Directions for this task
An exact copy of every entry is needed, without any of the pictures.

[Task data — start]

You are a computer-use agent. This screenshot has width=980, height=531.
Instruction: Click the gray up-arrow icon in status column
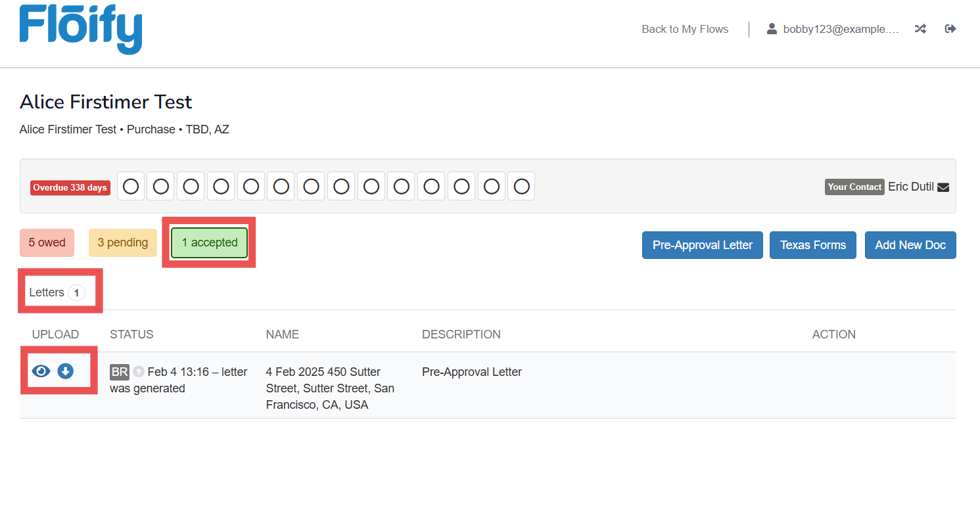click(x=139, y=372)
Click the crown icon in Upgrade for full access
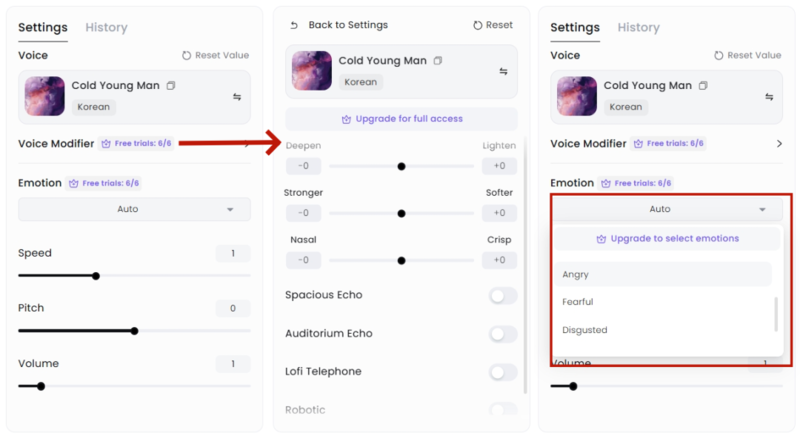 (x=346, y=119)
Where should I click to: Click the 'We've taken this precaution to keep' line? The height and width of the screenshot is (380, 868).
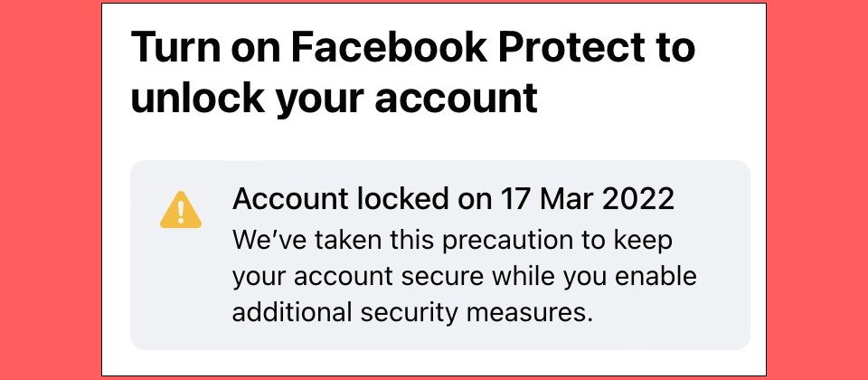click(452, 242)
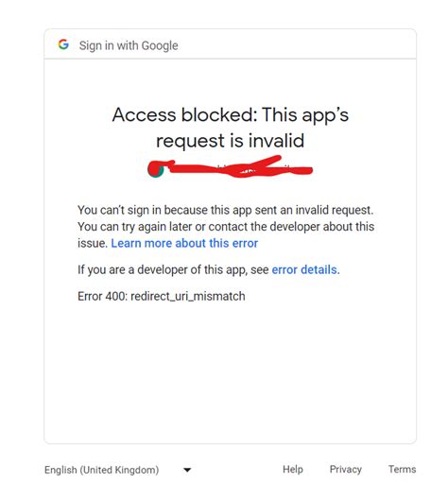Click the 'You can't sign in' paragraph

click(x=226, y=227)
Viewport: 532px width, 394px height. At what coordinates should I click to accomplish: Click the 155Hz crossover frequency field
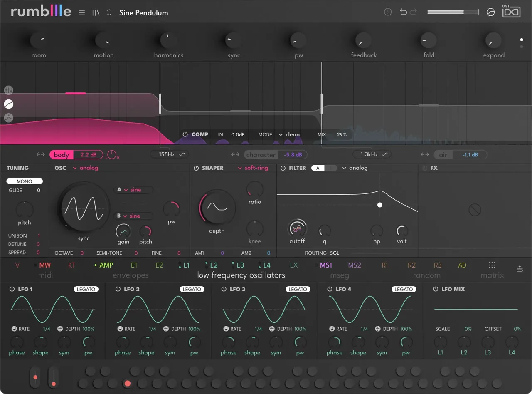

[Task data — finish]

Final answer
You are a computer-use agent. This screenshot has width=980, height=531.
Instruction: Click the gray up-arrow icon in status column
click(x=139, y=372)
Click the crown icon in Upgrade for full access
 (x=346, y=119)
Where should I click to: Click the 'We've taken this precaution to keep' line? The height and width of the screenshot is (380, 868).
click(452, 242)
Click the 'You can't sign in' paragraph

click(x=226, y=227)
Viewport: 532px width, 394px height. At what coordinates should I click to accomplish: Click the 155Hz crossover frequency field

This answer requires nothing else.